==== Task input

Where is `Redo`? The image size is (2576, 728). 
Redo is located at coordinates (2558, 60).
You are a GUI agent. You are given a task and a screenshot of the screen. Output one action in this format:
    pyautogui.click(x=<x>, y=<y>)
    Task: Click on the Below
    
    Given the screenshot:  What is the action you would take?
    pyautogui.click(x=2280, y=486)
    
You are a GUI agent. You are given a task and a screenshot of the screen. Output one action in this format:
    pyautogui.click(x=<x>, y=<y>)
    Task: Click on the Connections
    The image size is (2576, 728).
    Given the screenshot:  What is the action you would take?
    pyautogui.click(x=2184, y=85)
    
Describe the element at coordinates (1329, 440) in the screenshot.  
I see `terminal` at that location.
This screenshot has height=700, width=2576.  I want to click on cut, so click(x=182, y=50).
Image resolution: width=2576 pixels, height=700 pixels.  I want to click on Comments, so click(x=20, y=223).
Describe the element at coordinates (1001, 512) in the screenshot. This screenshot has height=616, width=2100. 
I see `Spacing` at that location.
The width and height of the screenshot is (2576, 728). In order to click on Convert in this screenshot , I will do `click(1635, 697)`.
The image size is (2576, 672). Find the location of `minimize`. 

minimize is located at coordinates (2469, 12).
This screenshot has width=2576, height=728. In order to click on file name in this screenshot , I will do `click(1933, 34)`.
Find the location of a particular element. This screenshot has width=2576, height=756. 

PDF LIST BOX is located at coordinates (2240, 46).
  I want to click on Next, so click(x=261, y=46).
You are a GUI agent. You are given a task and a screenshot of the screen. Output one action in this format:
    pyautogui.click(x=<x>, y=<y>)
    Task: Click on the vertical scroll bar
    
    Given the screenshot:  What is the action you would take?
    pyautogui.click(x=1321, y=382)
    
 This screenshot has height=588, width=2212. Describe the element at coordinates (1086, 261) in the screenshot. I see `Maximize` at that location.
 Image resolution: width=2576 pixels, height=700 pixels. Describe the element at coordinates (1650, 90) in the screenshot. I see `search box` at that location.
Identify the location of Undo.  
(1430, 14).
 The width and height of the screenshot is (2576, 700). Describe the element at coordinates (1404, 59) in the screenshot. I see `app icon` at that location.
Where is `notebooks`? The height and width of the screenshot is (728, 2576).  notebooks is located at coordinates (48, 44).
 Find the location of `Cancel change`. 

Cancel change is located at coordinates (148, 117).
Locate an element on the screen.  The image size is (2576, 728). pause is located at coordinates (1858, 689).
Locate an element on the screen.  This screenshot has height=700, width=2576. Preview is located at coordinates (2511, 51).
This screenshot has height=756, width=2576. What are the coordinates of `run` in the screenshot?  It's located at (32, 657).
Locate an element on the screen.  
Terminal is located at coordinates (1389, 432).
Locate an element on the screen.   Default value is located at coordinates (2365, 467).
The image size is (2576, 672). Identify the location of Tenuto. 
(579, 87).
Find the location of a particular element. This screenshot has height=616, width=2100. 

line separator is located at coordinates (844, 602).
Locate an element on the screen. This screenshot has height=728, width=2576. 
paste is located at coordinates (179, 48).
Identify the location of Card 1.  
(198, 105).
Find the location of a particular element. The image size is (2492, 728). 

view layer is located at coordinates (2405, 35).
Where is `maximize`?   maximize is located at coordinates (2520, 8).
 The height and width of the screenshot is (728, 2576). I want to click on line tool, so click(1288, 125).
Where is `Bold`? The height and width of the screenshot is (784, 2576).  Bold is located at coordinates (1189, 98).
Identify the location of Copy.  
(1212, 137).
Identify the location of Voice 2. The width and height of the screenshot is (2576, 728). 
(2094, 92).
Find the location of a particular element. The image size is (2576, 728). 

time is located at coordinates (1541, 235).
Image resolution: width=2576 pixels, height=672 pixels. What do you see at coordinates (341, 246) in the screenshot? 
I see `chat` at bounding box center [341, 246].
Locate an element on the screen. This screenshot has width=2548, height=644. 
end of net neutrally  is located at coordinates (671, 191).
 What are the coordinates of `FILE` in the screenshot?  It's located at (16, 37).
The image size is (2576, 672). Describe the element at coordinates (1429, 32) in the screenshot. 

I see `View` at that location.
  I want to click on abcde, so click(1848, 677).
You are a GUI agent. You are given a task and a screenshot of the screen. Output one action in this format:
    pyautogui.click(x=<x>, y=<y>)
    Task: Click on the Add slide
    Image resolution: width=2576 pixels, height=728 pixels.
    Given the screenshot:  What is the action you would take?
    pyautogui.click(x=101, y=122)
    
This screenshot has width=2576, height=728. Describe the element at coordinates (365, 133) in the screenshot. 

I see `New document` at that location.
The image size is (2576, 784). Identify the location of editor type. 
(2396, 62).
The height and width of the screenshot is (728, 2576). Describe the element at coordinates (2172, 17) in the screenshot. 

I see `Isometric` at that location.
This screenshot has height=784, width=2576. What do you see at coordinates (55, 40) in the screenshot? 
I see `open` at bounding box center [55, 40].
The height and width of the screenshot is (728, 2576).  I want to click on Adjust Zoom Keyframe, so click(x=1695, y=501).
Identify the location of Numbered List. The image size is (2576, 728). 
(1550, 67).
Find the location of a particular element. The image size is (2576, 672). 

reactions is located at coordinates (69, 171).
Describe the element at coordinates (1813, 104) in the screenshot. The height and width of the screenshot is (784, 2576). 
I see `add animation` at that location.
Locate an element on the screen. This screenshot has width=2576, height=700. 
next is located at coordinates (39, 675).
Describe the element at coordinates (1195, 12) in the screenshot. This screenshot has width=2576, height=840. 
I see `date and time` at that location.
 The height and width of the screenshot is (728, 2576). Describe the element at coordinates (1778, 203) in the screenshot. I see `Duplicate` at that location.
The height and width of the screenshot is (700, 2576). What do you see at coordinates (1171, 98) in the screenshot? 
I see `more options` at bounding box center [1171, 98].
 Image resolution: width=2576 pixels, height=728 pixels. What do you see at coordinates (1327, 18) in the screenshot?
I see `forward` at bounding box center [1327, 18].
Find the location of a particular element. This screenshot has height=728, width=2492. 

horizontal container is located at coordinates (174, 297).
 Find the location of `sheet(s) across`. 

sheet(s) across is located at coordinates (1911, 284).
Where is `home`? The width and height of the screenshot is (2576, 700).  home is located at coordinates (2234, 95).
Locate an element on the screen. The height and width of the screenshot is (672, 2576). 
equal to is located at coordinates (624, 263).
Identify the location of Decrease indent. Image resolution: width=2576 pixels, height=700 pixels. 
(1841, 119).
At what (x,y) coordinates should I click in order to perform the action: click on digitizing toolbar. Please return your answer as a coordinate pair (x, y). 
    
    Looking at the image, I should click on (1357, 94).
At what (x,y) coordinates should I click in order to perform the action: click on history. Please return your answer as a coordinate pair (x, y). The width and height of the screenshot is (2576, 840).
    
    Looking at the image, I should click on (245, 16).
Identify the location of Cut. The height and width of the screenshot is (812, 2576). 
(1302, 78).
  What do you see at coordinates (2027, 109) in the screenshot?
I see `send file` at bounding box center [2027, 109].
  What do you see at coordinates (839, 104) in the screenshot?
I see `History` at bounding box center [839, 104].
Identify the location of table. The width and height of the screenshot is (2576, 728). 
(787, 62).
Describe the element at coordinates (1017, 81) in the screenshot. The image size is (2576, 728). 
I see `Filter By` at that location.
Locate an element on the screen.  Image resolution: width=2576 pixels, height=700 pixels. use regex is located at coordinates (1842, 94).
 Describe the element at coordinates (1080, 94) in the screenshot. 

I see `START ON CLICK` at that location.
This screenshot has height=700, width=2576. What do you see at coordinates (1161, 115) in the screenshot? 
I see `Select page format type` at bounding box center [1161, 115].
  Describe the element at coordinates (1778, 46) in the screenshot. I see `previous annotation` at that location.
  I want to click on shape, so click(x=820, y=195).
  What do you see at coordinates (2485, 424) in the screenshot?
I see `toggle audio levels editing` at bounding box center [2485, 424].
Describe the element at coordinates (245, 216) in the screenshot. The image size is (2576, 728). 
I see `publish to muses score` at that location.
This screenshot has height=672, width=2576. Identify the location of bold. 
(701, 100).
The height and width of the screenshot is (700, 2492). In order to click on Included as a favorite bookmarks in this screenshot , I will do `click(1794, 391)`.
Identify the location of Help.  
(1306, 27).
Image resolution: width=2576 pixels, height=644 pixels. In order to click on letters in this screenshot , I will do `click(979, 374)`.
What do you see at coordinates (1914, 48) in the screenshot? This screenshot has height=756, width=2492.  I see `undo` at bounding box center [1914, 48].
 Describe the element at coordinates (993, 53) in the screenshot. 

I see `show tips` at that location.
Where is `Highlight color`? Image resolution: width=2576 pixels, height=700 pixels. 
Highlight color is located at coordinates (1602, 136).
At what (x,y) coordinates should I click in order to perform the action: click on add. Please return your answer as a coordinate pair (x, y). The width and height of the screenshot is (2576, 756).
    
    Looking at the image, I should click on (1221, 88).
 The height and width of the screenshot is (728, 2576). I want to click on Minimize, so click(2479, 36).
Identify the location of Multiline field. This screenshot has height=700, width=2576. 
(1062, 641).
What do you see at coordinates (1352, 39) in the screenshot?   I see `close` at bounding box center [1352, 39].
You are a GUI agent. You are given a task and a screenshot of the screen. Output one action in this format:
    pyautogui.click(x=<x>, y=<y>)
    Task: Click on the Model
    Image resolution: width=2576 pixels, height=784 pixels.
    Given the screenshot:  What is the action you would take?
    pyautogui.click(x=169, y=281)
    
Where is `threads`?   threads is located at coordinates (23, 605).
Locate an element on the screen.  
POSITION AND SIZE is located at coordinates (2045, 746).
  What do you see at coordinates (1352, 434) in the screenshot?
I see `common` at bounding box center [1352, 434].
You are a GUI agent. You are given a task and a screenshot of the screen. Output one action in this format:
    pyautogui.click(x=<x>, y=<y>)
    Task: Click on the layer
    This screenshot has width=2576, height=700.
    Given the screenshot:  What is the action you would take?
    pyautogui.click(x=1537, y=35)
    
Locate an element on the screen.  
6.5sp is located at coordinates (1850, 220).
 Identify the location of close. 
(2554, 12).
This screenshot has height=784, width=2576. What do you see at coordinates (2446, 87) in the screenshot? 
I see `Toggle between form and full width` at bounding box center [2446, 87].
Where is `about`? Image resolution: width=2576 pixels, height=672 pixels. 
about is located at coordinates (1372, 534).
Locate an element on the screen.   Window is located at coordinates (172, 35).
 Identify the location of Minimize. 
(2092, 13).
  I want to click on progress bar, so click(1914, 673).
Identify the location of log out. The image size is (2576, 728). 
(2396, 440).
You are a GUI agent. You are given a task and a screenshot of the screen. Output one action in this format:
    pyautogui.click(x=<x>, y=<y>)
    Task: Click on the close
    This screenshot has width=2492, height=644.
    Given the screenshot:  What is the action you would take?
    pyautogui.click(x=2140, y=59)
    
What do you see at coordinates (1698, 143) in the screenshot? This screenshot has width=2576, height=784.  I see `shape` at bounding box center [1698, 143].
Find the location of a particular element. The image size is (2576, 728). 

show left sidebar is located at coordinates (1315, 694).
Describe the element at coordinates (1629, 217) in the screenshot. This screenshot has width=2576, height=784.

========

Request
Copy word for word the lines of the listing from the line containing "Describe the element at coordinates (1329, 440)" through the line containing "I want to click on Next, so", including both of those lines.

Response
Describe the element at coordinates (1329, 440) in the screenshot.  
I see `terminal` at that location.
This screenshot has height=700, width=2576.  I want to click on cut, so click(x=182, y=50).
Image resolution: width=2576 pixels, height=700 pixels.  I want to click on Comments, so click(x=20, y=223).
Describe the element at coordinates (1001, 512) in the screenshot. This screenshot has height=616, width=2100. 
I see `Spacing` at that location.
The width and height of the screenshot is (2576, 728). In order to click on Convert in this screenshot , I will do `click(1635, 697)`.
The image size is (2576, 672). Find the location of `minimize`. 

minimize is located at coordinates (2469, 12).
This screenshot has width=2576, height=728. In order to click on file name in this screenshot , I will do `click(1933, 34)`.
Find the location of a particular element. This screenshot has width=2576, height=756. 

PDF LIST BOX is located at coordinates (2240, 46).
  I want to click on Next, so click(x=261, y=46).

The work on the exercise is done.